REYNOLD, John.

Published in The History of Parliament: the House of Commons 1509-1558, ed. S.T. Bindoff, 1982
Available from Boydell and Brewer

Constituency

Dates

1539

Family and Education

Offices Held

Biography

John Reynold remains unidentified. The name was a common one, and none of those who bore it was either so prominent nationally or so clearly linked with Bath as to be accepted without question. The best case can be made for a resident of Keynsham who made his will in March 1553 providing for a wife and two daughters and died before the following July when it was proved. Keynsham lies between Bristol and Bath, although nearer the first, and this John Reynolds was a man of means who left three gowns, two of them furred, to different beneficiaries. He may have been the John ‘Reignold’ who in May 1551 was tenant of a house and 100 acres of land at (the unlocated) ‘Kington Maundefeld’, Somerset, but the inquisition taken in Devon in April 1548 must be that of another John Reynold, who owned land in that county worth £18 a year. The Reynold who was a yeoman of the crown between 1539 and 1545 could have been either of these or yet another, and such a court connexion might explain the election of an outsider, whereas the possibility of episcopal influence would arise if the Member was the ‘Mr. Raynold’ who was host in 1540 to a household servant of John Clerke, bishop of Bath and Wells.
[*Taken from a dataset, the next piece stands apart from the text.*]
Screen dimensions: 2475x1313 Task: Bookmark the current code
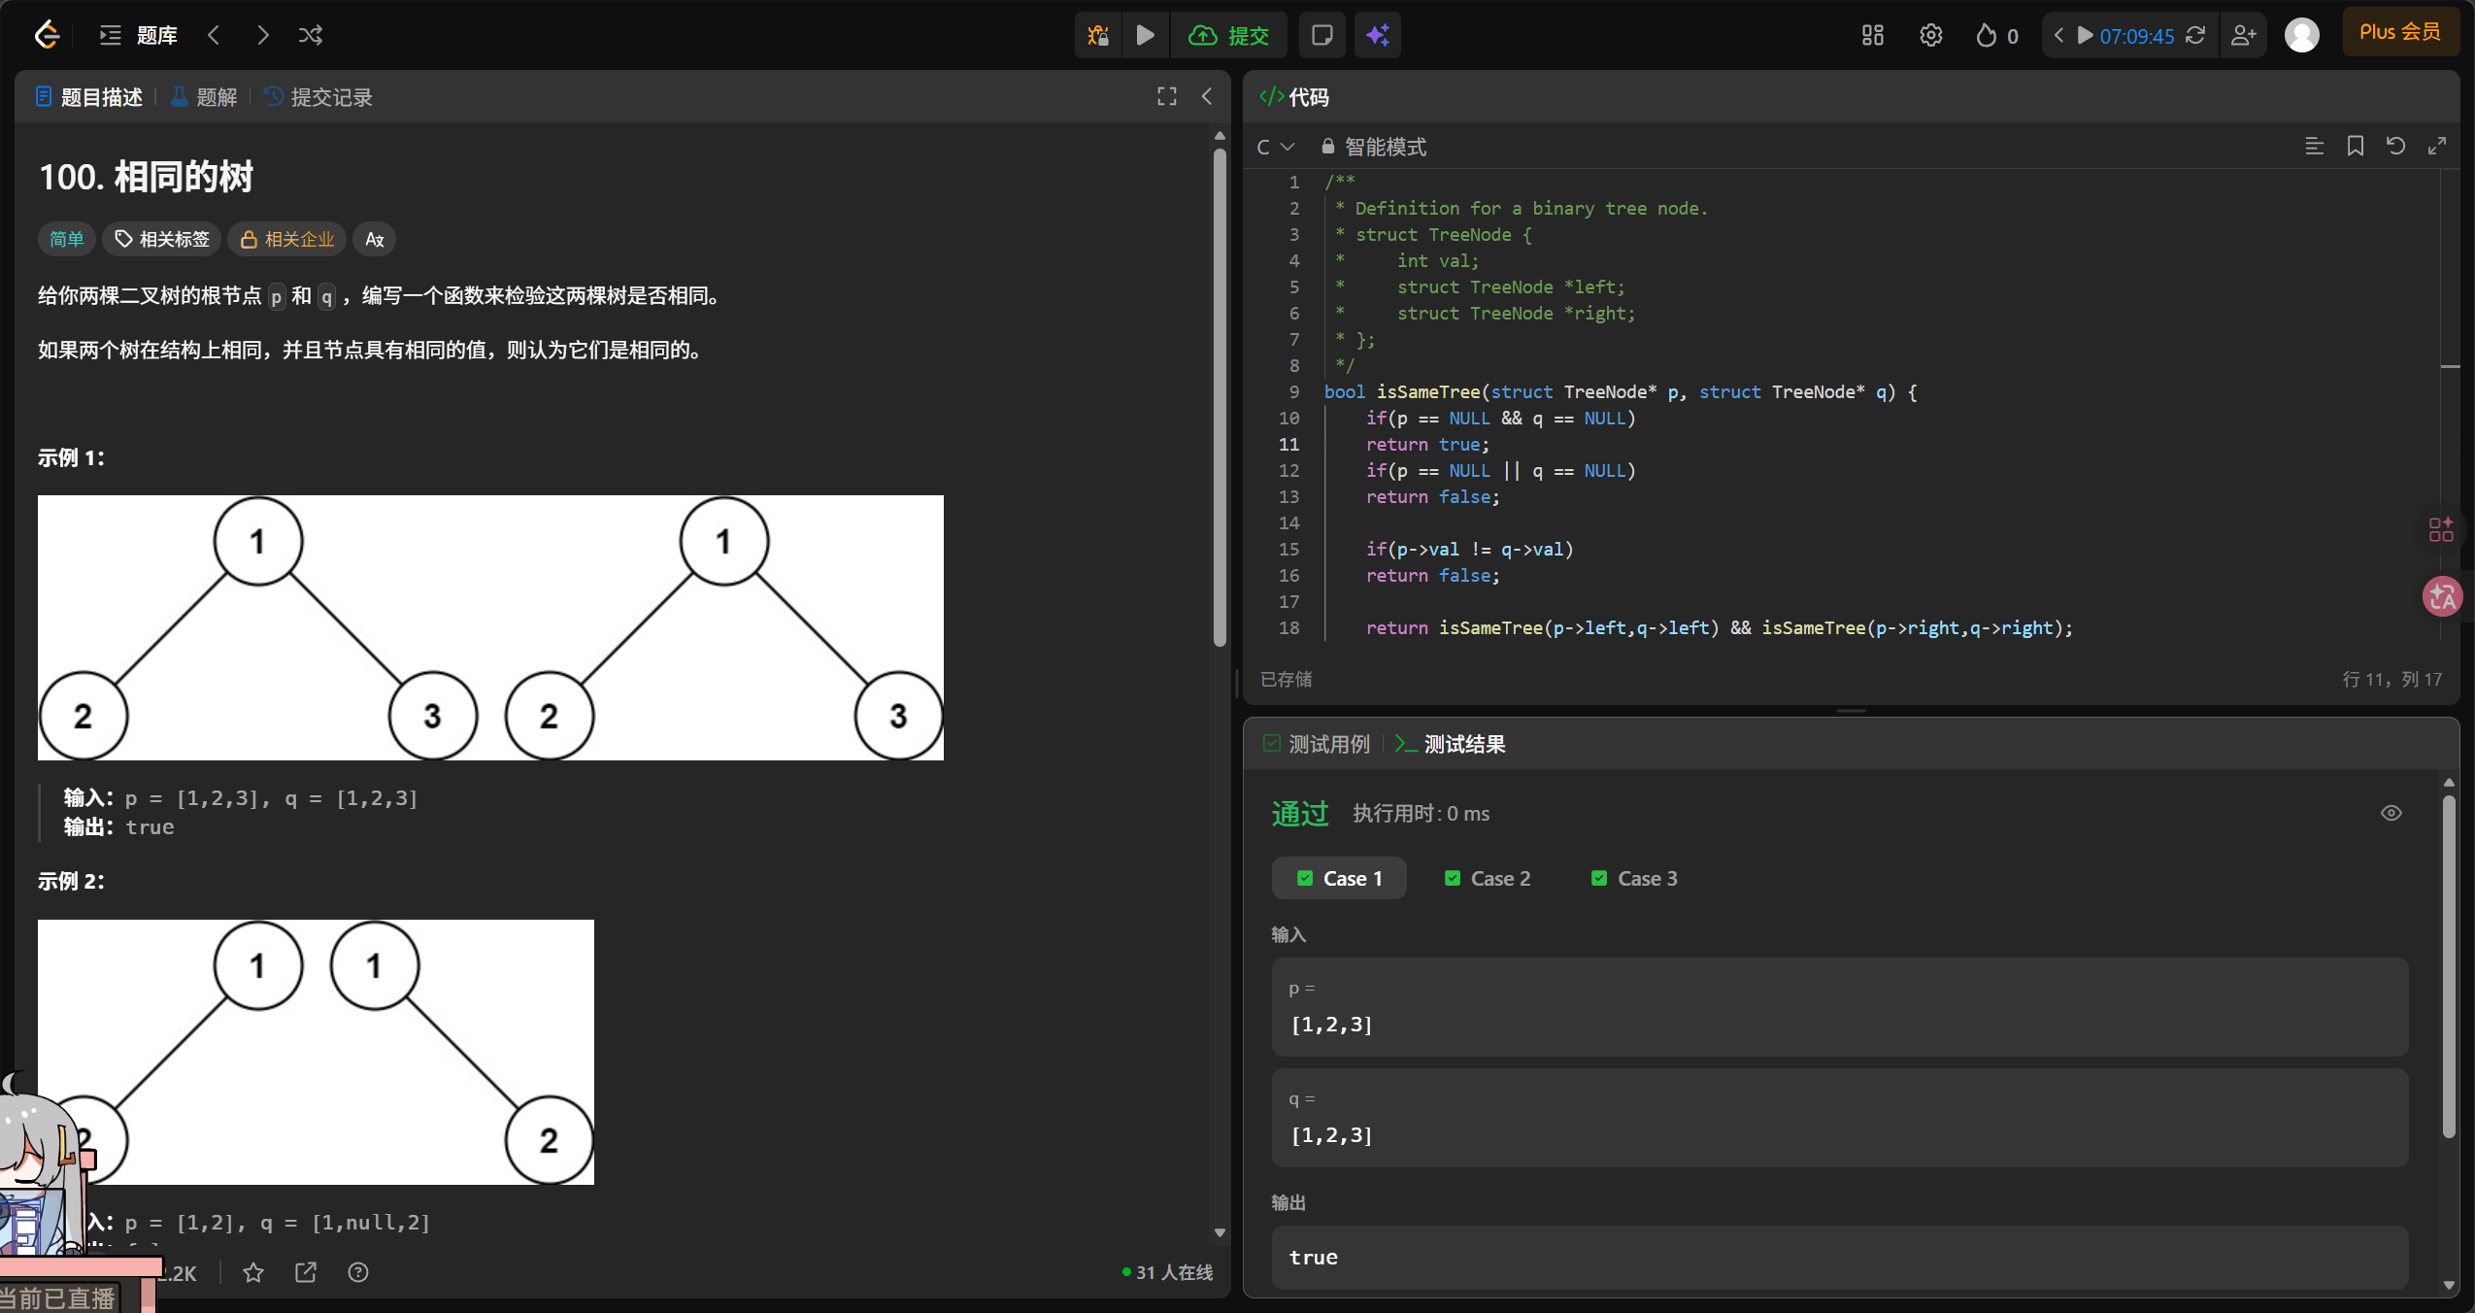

There is nothing to be said in favour of John Reynolds alias John ap Rhydderch, who probably entered Gray’s Inn in 1530 and was clerk of the peace and of the crown in Anglesey and Merioneth between 1542 and 1546; his identification by a modern authority with the yeoman of the crown is probably wrong.2

Ref Volumes: 1509-1558

Author: D. F. Coros

Notes

  • 1. E159/319, brev. ret. Mich. r. [1-2].
  • 2. Wards 7/4/53; PCC 15 Taske; LP Hen. VIII, xiii, xviii, xx; CPR, 1550-3, p. 36; Som. Med. Wills (Som. Rec. Soc. xxi), 60; E. Stephens, The Clerks of the Counties, 1360-1960, p. 125.